For foreign recipients: It is a final or provisional tax depending on the applicable double tax treaty. Non-resident shareholders receive a refund (or reduced withholding) only to the extent their treaty entitlement allows.
Treaty Reductions for Foreign Shareholders
Switzerland has concluded over 100 double tax treaties that reduce the 35% withholding rate to a lower treaty rate for qualifying foreign shareholders.
| Recipient Country | Treaty Rate (Dividends) | Condition |
|---|---|---|
| Germany | 5% (>=25% corporate shareholder) / 15% (others) | Beneficial ownership required |
| USA | 5% (>=10% corporate) / 15% (others) | LOB clause applies |
| UK | 0% (>=25% corporate) / 15% (others) | — |
| Netherlands | 0% (>=25% corporate) / 15% (others) | — |
| Singapore | 5% / 15% | — |
| UAE | 0% | 2011 treaty |
| India | 5% (>=25% corporate) / 10% (others) | — |
| No treaty | 35% | No reduction |
How the refund/reduction works:
- The Swiss company withholds 35% at source and remits it to the ESTV
- The foreign shareholder applies for a refund of the difference between 35% and the treaty rate — e.g., a German corporate shareholder with >=25% stake applies to recover 30 percentage points (35% - 5% = 30%)
- The application is filed with the ESTV using ESTV Form 65 or the equivalent procedure in the shareholder’s home country under the refund procedure
Timeline: Refund applications typically take 6–18 months.
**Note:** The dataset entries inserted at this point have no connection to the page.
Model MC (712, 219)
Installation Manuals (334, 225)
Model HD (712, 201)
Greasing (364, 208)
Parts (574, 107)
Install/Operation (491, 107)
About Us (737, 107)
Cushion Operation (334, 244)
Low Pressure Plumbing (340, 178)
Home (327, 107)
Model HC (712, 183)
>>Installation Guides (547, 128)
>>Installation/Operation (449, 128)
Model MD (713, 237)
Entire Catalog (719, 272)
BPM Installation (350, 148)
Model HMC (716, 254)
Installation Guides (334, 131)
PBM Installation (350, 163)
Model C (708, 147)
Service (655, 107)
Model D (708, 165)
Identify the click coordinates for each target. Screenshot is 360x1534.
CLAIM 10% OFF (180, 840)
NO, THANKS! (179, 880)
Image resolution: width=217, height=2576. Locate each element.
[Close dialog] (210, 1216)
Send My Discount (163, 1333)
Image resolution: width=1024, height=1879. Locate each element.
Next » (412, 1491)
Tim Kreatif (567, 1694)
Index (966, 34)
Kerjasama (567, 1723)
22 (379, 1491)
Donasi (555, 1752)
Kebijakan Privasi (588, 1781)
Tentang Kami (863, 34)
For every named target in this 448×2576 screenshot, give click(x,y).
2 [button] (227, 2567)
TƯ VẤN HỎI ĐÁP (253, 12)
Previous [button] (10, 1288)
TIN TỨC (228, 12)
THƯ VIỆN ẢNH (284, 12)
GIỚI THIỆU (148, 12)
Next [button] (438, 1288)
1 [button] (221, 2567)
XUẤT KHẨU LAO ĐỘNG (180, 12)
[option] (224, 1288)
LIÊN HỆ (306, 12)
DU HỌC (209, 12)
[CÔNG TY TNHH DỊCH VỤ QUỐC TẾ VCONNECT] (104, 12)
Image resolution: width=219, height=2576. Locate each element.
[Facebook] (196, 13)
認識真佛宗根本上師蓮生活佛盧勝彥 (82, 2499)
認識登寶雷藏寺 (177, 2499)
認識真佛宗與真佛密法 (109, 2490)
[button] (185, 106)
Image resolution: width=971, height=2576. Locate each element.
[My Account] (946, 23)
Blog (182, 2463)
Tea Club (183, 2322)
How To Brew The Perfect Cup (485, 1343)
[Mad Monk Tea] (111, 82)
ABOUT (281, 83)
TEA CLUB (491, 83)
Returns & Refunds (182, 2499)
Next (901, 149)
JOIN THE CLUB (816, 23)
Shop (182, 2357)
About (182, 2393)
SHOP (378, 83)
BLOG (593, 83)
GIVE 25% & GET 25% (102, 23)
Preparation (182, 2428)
This creates a cash flow cost for foreign shareholders — the withholding is paid in full, and the refund comes later.
The Participation Exemption Route: Eliminating Withholding
The Swiss-Swiss dividend withholding tax is often largely irrelevant for holding structures because the participation exemption eliminates Swiss corporate tax on qualifying dividends — and the refund mechanism fully returns the 35% to qualifying Swiss resident shareholders.
For international structures, a more important planning tool is the Swiss holding company to EU parent company route using the EU Parent-Subsidiary Directive equivalent arrangement under the Switzerland-EU bilateral agreements. Under the bilateral agreement (since 2005), dividends from a Swiss subsidiary to a qualifying EU parent company can be reduced to 0% withholding tax (subject to qualifying conditions: >=25% stake held for 2 years, genuine structure, anti-abuse compliance).
Similarly, the Switzerland-Liechtenstein treaty eliminates withholding on qualifying participations.
Swiss-Swiss Withholding: The Intercompany Dividend Rule
When a Swiss holding company distributes dividends to Swiss resident shareholders, the 35% is withheld and the shareholders claim a full refund via their Swiss income tax return. For Swiss companies receiving dividends from Swiss subsidiaries, the parent claims the refund via the Swiss corporate tax return.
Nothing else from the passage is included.